_Short problem 1_. Turn the entries from the line containing "will (x=433, y=342)." down to the line containing "Click the personalized", both ends included, into a Markdown table with the columns Row and Entry line. Number each row, leave out blank lines, and include nothing beyond that span.
_Short problem 2_. Write a continuation of the passage on Fast Flux Discriminant for document classification, picking up right after its last sentence.

_Text passage_.
◆ ◆ ◆ ◆ ◆ ◆ ◆

1. INTRODUCTION
In recent years, the enormous digitized documents with diverse variety are flooded due to the development of information technology. Under the situation, the needs for efficient document management and unnecessary information filtering technology have increased, so that various researches on automatic classification of documents are actively conducted (Ko, 2012; Nigam et al., 2000; Ogihara et al., 2013; Sokolova and Lapalme, 2009). Common document data can be decomposed into terms by the morphological analysis, and a document can be represented by a vector according to frequency information of terms. If each document is vectorized, it is possible to apply various kinds of classifiers based on machine learning (Dumais et al., 1998; Fan et al., 2008; Jinshu et al., 2005, 2005; Liu et al., 2004; Lodhi et al., 2002; Miao et al., 2009; Mikawa et al., 2012; Mikawa and Goto, 2015; Suzuki et al., 2017; Tsuda et al., 2005; Uysal and Gunal, 2014; Yamamoto et al., 2017; Yang and Pedersen, 1997; Yong et al., 2009). For binary classification with many application examples, various methods such as support vector machine (Bishop, 2010; Tong and Koller, 2001; Joachims, 1999) can be applied. Among the binary classifiers, FFD (Fast Flux Discriminant) (Chen et al., 2014) is one of effective techniques used for large scale nonlinear classification with high performance. One advantage of this method is that the high precision of the latest nonlinear model is realized while maintaining the scalability of the linear classifier, the sparseness of features and the interpretability. Also, one of the factors that can satisfy the high accuracy of the nonlinear model is the ability to construct a classification model that considers interactions between variables.
The learning of FFD is divided into the process of considering interactions among variables and the process of actually performing classification learning. Thus, efficient learning is possible by restricting considered interactions between variables into necessary ones. That is, we need to consider the necessary interaction between variables when performing FFD to construct a classification model considering appropriate interactions among variables. Therefore, as the number of variables gets bigger, the computational complexity increases exponentially. Especially for document classification problems using many words, it become difficult to apply FFD taking account of the interaction between many variables because the learning procedure of FFD cannot be realized computationally. In order to solve this problem, we showed how to reduce the dimension of data beforehand by using mutual information in FFD (Okubo et al., 2017). As a result, the dimensions of FFD model were reduced, and classification accuracy was improved by considering interaction.
In addition, FFD uses a histogrambased kernel smoothing using a subspace containing variable combinations. This makes it possible to take account of interactions between variables. However, in this case, in the original FFD, it is necessary to create a subspace for all variables including a combination of variables with little interaction. Therefore, in the document classification problem with many words, the combination of variables which are necessary for creating the subspace increases exponentially as the dimension increases. As a result, there is a problem that the calculation amount increases exponentially.

◆ ◆ ◆ ◆ ◆ ◆ ◆

_Data_.
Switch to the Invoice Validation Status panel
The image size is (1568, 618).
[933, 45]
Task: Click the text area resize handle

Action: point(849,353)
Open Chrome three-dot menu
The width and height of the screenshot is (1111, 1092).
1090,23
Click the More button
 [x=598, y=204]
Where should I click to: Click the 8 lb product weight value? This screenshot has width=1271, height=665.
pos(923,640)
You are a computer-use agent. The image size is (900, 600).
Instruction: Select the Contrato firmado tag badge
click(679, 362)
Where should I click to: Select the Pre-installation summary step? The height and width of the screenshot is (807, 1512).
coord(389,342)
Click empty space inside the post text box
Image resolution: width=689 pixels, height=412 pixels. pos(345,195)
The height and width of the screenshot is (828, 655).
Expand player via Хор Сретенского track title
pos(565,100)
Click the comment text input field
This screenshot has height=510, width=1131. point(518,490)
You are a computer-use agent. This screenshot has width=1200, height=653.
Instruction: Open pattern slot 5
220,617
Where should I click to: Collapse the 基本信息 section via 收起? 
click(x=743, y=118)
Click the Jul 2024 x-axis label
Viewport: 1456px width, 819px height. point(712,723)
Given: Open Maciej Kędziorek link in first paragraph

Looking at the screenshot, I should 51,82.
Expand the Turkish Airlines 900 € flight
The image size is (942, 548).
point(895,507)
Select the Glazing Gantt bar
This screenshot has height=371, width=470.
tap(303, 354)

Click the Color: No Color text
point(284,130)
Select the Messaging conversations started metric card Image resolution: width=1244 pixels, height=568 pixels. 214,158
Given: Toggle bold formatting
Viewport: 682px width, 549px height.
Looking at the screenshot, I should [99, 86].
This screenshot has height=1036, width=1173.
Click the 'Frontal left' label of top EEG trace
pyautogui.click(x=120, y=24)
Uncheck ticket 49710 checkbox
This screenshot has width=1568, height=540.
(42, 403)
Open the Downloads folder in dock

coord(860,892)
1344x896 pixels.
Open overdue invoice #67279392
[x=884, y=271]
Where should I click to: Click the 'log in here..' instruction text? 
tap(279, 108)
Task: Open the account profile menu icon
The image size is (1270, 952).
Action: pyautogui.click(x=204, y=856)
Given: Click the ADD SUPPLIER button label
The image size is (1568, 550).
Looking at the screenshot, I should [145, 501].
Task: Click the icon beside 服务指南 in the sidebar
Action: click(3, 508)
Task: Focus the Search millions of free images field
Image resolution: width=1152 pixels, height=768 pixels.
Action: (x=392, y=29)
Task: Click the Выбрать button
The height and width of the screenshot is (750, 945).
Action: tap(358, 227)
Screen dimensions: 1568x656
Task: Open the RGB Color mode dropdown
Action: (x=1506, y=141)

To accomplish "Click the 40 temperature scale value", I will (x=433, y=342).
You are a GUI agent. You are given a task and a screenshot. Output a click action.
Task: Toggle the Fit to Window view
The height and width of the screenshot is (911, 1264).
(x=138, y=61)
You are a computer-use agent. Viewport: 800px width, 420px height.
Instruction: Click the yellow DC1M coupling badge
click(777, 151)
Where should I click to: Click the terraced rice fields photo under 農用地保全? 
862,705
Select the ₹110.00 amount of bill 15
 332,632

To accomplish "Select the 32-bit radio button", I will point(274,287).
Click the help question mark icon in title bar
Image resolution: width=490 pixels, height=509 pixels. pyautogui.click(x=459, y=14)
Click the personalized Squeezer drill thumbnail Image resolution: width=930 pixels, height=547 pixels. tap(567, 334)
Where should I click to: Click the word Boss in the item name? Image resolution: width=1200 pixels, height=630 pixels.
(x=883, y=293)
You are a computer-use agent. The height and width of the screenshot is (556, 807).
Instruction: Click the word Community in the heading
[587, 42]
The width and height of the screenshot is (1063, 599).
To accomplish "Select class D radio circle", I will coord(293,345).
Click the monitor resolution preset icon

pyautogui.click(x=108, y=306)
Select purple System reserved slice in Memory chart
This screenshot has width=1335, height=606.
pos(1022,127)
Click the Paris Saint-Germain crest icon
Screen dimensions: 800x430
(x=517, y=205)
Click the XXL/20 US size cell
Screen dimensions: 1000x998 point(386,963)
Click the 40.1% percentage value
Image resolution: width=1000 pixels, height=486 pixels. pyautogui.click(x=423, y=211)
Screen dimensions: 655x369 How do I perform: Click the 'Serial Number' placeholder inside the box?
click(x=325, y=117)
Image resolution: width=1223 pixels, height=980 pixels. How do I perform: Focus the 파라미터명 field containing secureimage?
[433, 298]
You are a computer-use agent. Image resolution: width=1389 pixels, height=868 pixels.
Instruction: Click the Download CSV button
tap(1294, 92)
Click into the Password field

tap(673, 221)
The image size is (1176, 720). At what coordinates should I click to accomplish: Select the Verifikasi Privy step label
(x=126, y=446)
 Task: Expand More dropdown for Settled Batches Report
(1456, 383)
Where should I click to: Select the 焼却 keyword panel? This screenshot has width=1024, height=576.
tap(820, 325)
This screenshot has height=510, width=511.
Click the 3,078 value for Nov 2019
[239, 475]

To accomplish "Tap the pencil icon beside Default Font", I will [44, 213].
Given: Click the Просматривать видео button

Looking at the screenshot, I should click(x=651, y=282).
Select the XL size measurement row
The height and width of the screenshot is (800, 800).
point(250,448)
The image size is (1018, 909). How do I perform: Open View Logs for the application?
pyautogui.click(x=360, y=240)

◆ ◆ ◆ ◆ ◆ ◆ ◆

_Written response 1_.
| Row | Entry line |
|---|---|
| 1 | To accomplish "Click the 40 temperature scale value", I will (x=433, y=342). |
| 2 | You are a GUI agent. You are given a task and a screenshot. Output a click action. |
| 3 | Task: Toggle the Fit to Window view |
| 4 | The height and width of the screenshot is (911, 1264). |
| 5 | (x=138, y=61) |
| 6 | You are a computer-use agent. Viewport: 800px width, 420px height. |
| 7 | Instruction: Click the yellow DC1M coupling badge |
| 8 | click(777, 151) |
| 9 | Where should I click to: Click the terraced rice fields photo under 農用地保全?  |
| 10 | 862,705 |
| 11 | Select the ₹110.00 amount of bill 15 |
| 12 |  332,632 |
| 13 | To accomplish "Select the 32-bit radio button", I will point(274,287). |
| 14 | Click the help question mark icon in title bar |
| 15 | Image resolution: width=490 pixels, height=509 pixels. pyautogui.click(x=459, y=14) |
| 16 | Click the personalized Squeezer drill thumbnail Image resolution: width=930 pixels, height=547 pixels. tap(567, 334) |

_Written response 2_.
Therefore, in this paper, we propose a method to select appropriate subspaces containing variable combinations for FFD for classification learning. Specifically, first, a degree of similarity is obtained by using the KL divergence (Cover and Thomas, 1991) between variables. Then, the obtained similarity is used to identify appropriate subspaces having two variables so that only combinations of variables with high possibility of interaction are used. As a result, it becomes possible to consider the interactions between variables in a smaller subspace, so that we can expect the reduction of the calculation cost while maintaining classification accuracy even for document classification problem using many words. In order to verify the effectiveness of the proposed method, we evaluate it from the viewpoint of computational complexity through simulation experiments using Japanese newspaper articles.
This paper is organized as follows. In Section 2, we describe the outline and problems of FFD, and the dimensions reduction method proposed so far. We describe the proposed method in Section 3. We present experimental results and discussion in Section 4. Section 5 gives conclusions.
2. PRELIMINARIES
This paper focus on FFD (Fast Flux Discriminant) proposed by (Chen et al., 2014), that is a largescale nonlinear classification with high performance. Since FFD has several advantages, it is meaningful to improve this model. In this section, we describe the outline of FFD (Chen et al., 2014), and the method of dimension reduction proposed in the previous paper (Okubo et al., 2017) as a related research.
2.1 Fast Flux Discriminant (FFD)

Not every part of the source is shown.